The FAA on Monday announced six states that will develop test sites for drones, a critical next step for the march of the unmanned aircraft into U.S. skies.
Alaska, Nevada, New York, North Dakota, Texas and Virginia will host the research sites, the agency said.
Ohio and Indiana had hoped to improve their chances by combining forces and setting up the Ohio/Indiana UAS Center & Test Complex based in Springfield, Ohio. The proposal included several test ranges in southwest Ohio and southeast Indiana.
U.S. Sen. Rob Portman, R-Ohio, said Ohio would have been a good choice because of its deep roots in aerospace, noting that it's home to a U.S. Air Force research lab near Dayton and a NASA research center in Cleveland.
The FAA said its decisions were based on geography, climate, location of ground infrastructure, research needs, airspace use, aviation experience and risk.
The test site selections come as the United States is preparing to open its skies to the unmanned aircraft that industry experts predict will generate thousands of jobs and billions of dollars in economic impact.
States hoped that winning one of the test locations would attract drone-related businesses and help them become a key player in what some market analysts describe as the most dynamic growth sector of the world aerospace industry this decade.
Congress mandated that the FAA develop a plan by 2015 for safely integrating civilian drones into the national airspace, and the test sites are meant to ensure that drones don't endanger people, planes or property.
U.S. Rep.

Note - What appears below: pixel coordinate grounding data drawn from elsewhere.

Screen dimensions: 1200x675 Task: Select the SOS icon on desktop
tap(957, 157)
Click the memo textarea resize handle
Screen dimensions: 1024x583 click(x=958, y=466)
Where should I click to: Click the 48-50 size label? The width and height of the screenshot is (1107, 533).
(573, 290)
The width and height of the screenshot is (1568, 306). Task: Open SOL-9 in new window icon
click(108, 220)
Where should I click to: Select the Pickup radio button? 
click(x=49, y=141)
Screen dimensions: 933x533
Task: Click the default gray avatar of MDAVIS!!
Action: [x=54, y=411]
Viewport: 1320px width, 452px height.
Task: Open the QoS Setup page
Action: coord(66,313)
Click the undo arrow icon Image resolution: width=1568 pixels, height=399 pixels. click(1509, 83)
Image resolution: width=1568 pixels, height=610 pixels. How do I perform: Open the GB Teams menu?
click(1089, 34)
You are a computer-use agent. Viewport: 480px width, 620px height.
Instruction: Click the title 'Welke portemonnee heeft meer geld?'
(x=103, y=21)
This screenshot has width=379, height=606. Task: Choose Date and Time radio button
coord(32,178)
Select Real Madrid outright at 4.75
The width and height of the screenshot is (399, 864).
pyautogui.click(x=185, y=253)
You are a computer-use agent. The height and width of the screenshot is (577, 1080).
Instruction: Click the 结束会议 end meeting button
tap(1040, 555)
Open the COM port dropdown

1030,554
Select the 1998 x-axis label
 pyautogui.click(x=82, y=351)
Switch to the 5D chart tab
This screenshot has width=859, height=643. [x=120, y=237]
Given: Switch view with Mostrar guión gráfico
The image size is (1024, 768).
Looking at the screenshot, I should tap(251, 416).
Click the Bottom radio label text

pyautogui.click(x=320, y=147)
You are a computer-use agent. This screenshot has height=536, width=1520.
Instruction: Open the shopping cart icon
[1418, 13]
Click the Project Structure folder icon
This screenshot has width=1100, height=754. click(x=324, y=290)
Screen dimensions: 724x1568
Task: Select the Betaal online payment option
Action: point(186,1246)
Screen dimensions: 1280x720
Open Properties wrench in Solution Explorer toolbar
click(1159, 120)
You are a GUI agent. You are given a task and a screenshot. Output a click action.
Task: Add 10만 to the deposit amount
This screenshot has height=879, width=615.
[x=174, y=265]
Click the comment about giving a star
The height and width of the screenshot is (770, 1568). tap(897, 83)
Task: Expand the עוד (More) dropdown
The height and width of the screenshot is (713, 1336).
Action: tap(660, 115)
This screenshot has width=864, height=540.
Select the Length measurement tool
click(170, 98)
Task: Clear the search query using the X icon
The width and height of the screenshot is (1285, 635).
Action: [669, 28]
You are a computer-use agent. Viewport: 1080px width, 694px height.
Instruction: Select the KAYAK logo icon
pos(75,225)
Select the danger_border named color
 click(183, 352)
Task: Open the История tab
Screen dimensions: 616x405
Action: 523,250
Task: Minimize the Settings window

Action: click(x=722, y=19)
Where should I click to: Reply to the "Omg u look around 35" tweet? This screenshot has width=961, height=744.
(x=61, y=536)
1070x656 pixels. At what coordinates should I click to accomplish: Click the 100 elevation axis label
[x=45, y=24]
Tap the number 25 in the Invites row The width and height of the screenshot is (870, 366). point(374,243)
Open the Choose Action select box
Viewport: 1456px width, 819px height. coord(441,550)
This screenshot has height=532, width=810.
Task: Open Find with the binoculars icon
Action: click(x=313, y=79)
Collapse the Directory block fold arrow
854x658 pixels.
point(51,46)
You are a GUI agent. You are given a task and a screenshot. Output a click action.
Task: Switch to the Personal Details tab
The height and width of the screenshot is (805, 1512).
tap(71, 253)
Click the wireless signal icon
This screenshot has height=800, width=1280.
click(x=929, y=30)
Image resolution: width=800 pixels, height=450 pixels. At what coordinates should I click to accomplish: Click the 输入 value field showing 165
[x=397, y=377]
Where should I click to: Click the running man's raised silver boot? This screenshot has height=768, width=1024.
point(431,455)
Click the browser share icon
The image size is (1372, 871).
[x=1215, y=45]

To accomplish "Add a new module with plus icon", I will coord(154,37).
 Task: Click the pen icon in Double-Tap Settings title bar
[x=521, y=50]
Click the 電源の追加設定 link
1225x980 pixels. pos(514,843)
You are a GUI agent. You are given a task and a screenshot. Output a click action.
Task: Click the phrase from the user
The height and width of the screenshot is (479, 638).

Mike Turner, R-Ohio, who helped craft the legislation requiring test sites, said southwest Ohio can still play a role in the development in drones despite losing out on its bid.
"Our region will benefit from being on the cutting edge of innovation and development in unmanned system," he said.
Military drones are increasingly being used overseas, and the FAA estimates as many as 7,500 small commercial unmanned aircraft could be operating domestically within the next few years.
Domestic drones, often resembling the remote-controlled model airplanes and helicopters flown by hobbyists, are expected to help monitor floods and other emergencies, survey crops and assist search-and-rescue operations.